**PASSAGE FOR REVIEW:**

ZAGREB (Reuters) – Already a favourite with summer holidaymakers, Croatia is now seeing a surge in visitors from Russia seeking COVID-19 shots.
The number of flights from Russia has increased in recent weeks and it’s not unusual to hear Russian spoken at vaccination centres in the capital Zagreb. Foreigners, like locals, can get vaccines for free in Croatia.
“Just this month we’ve had about 1,000 Russians who received vaccines. So far we have had altogether 4,908 foreign citizens here, most of whom are Russians,” said Neda Ferencic Vrban, who heads Zagreb’s biggest vaccination centre.
The Russian Express travel agency organizes vaccination trips to Croatia for Russians looking for a shot approved in the European Union.
“Demand is not just big, it’s avalanche-like and growing exponentially each day. We started offering these tours at the end of September. At first there were single bookings, but now we book up to 50 people a day,” said Anna Filatovskaya from Russian Express.
The trip includes flight, accommodation, medical insurance and a transfer to the vaccination centre. Prices start at 36,000 roubles ($500).
In Russia, a QR code proving vaccinated status can only be given to people who have received Russia’s Sputnik vaccine.

**AVAILABLE DATA:**
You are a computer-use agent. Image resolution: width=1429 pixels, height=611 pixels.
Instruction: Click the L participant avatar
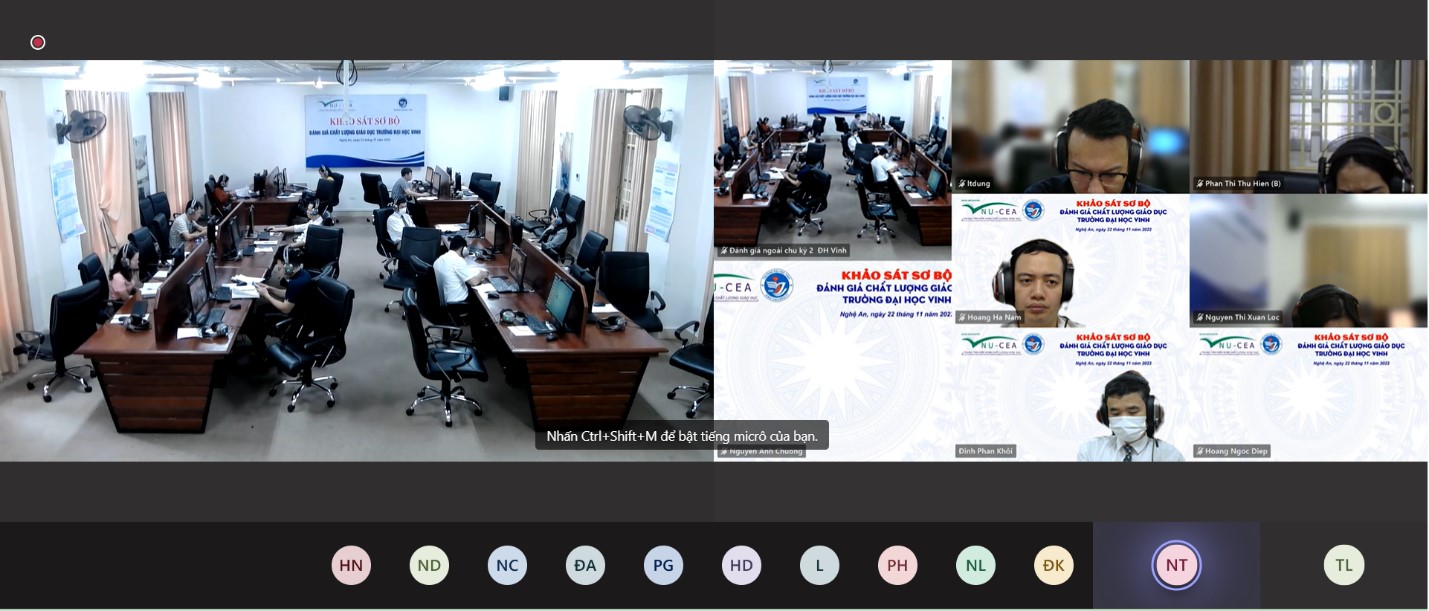tap(819, 565)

**ACTIVITY LIST:**
(A) Using the report on Russians traveling to Croatia for COVID-19 shots, can you answer these?
(i) How many foreign citizens in total have been vaccinated at Zagreb's biggest vaccination centre so far?
(ii) When did Russian Express begin offering its vaccination tours?
(iii) What is the starting price of the trip?
(B) Could you carry on the report about Russians traveling to Croatia for COVID-19 shots, starting right after its last sentence?

**ANSWERS FOR THE TASKS:**
(A)
(i) 4,908
(ii) At the end of September
(iii) 36,000 roubles ($500)

(B)
“We’re allowed to enter Croatia with Sputnik. I’d like now to have a booster dose with Pfizer so I can travel to Europe without quarantine or tests,” said Yuri from Moscow after taking a jab.
Most Russian visitors choose a weekend trip, but some also take in a visit to the coast or neighbouring Slovenia.
“It has nothing to do with not trusting the Russian vaccine. Sometimes there is a need to travel to Europe, so we had the idea of getting vaccinated in Croatia,” said Moscow resident Natalya Noks, now back at home after visiting Zagreb and Slovenia.
Russian Express expects interest in the vaccine trips to continue.
“People who need to travel to Europe and countries where the Sputnik vaccine has not been approved will search for a way to receive the required foreign jab,” said Filatovskaya.